Convert the text of the entries below into a JSON list of strings, one string per line, omitting blank lines and leaving out the pictures.
-- START Dataset extract --
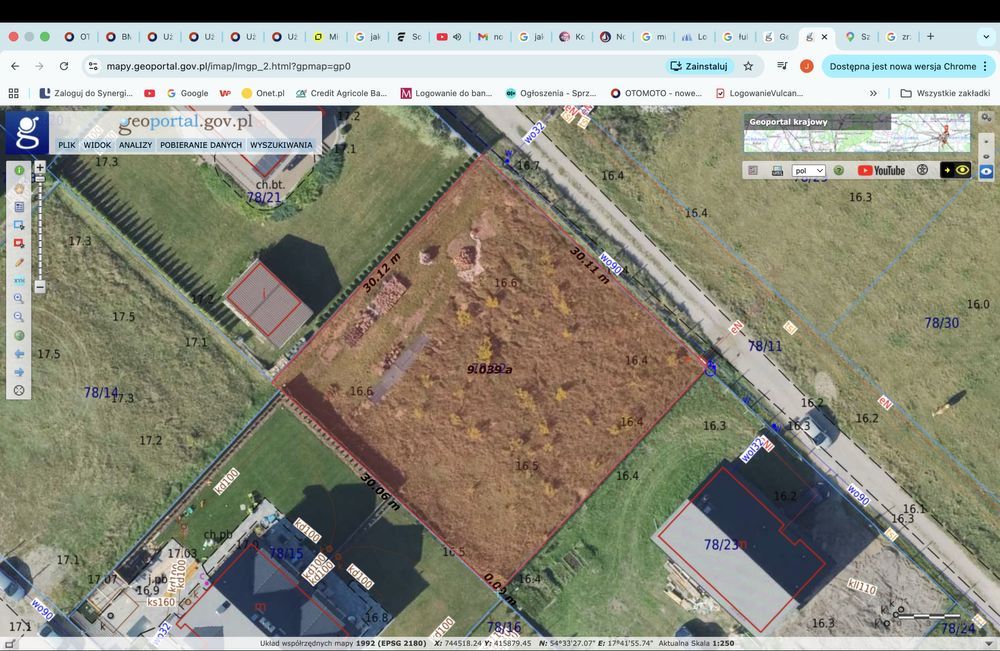Viewport: 1000px width, 651px height.
Task: Toggle the blue eye visibility button
Action: [987, 171]
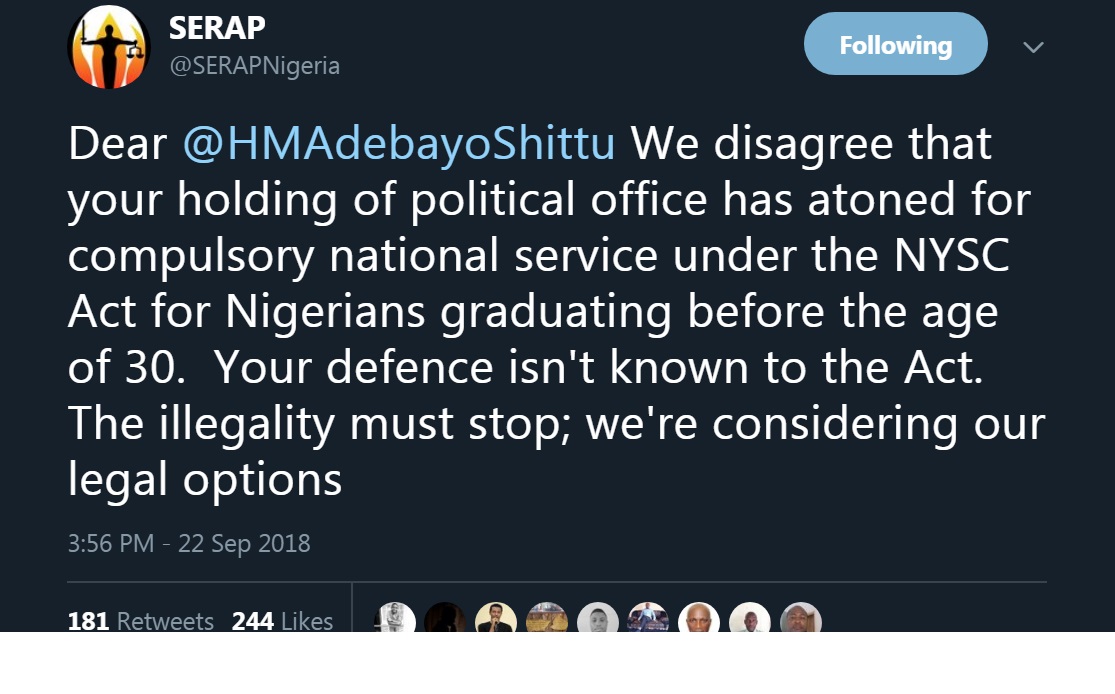Click the eighth liker avatar
The image size is (1115, 694).
(750, 618)
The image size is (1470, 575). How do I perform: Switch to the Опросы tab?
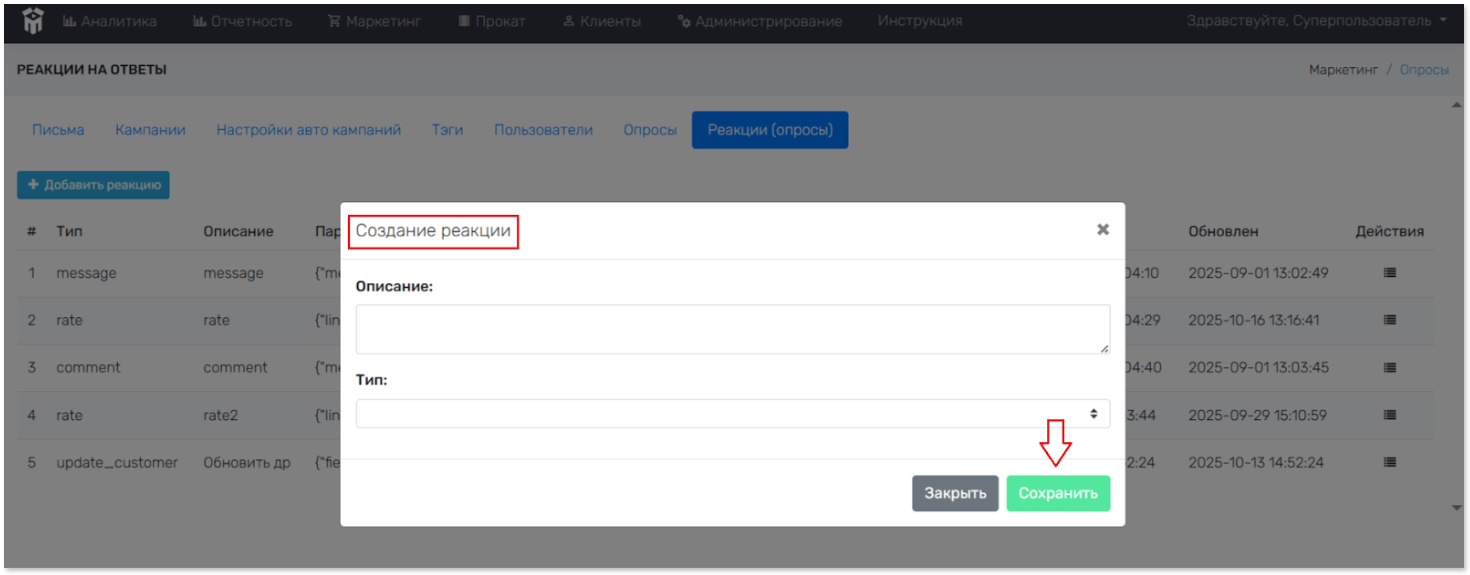pyautogui.click(x=650, y=130)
-- END Dataset extract --
# Result of the task:
[
  "Viewport: 1000px width, 651px height.",
  "Task: Toggle the blue eye visibility button",
  "Action: [987, 171]",
  "Click the eighth liker avatar",
  "The image size is (1115, 694).",
  "(750, 618)",
  "The image size is (1470, 575). How do I perform: Switch to the Опросы tab?",
  "pyautogui.click(x=650, y=130)"
]